PROMPT:
Copy the entries below verbatim from the line with "Where should I click to: Open" to the line with "Action: click(442, 115)", including both of those lines, and omit the pictures.

EXTRACTED RECORDS:

— begin —

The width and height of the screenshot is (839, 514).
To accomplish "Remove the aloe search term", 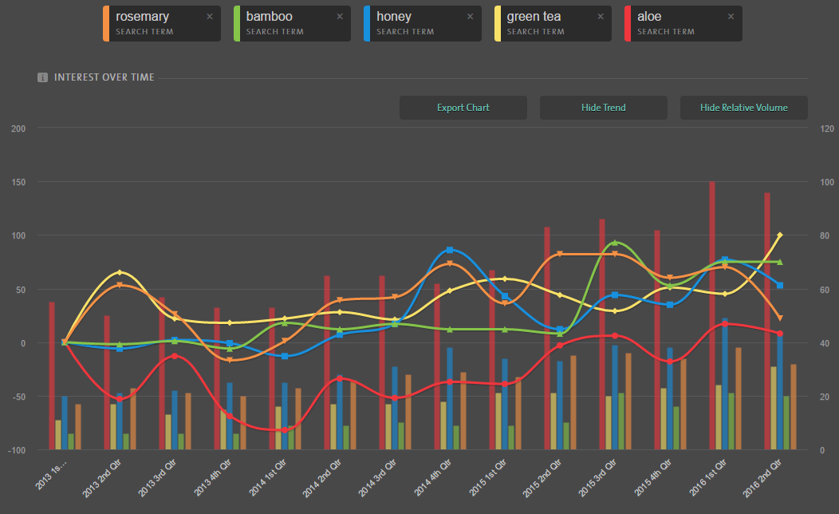I will 731,16.
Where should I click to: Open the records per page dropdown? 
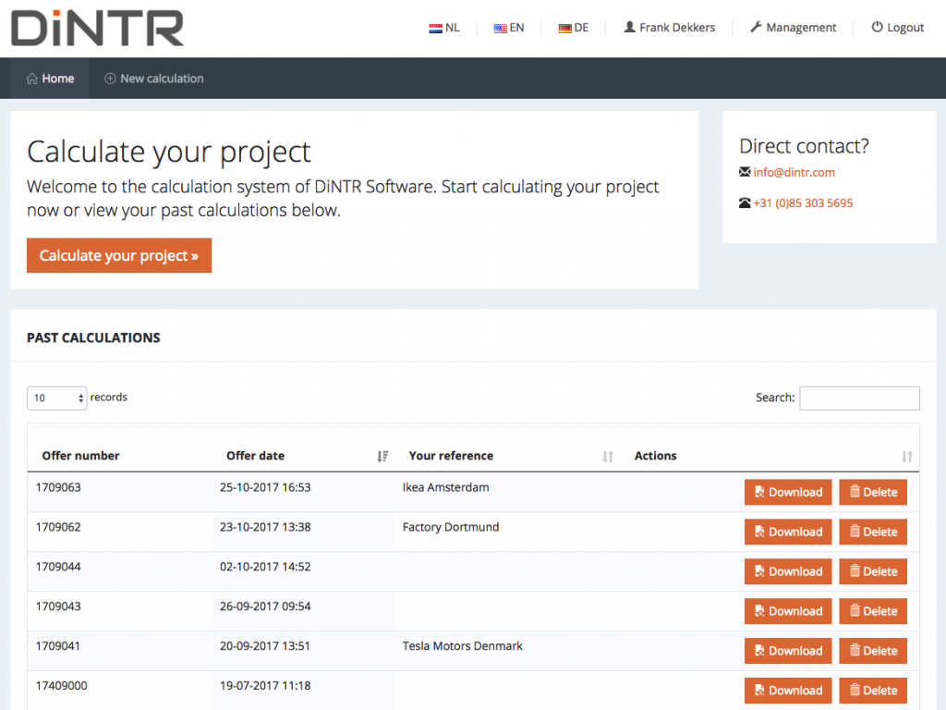click(56, 398)
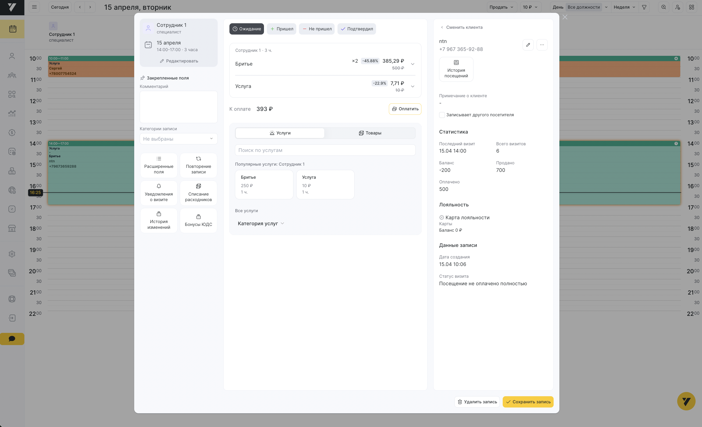702x427 pixels.
Task: Check Записывает другого посетителя checkbox
Action: click(442, 115)
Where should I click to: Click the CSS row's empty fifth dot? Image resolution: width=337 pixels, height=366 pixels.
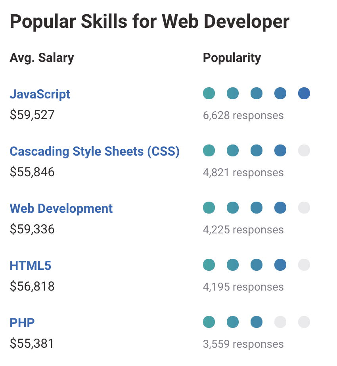304,150
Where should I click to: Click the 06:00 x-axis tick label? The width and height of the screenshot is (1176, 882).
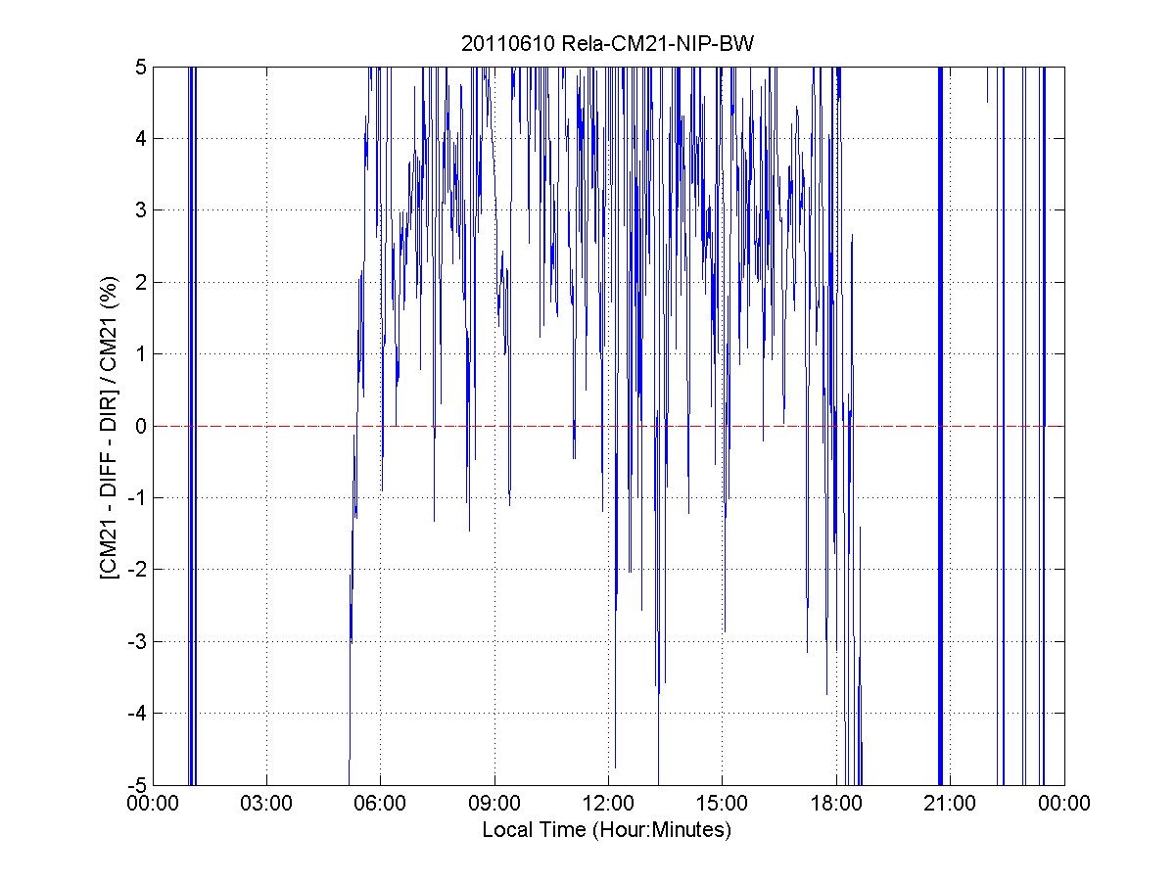[380, 804]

— end —

WRITTEN SOLUTION:
Where should I click to: Open the records per page dropdown? 
click(56, 398)
702x427 pixels.
Task: Check Записывает другого посетителя checkbox
Action: click(442, 115)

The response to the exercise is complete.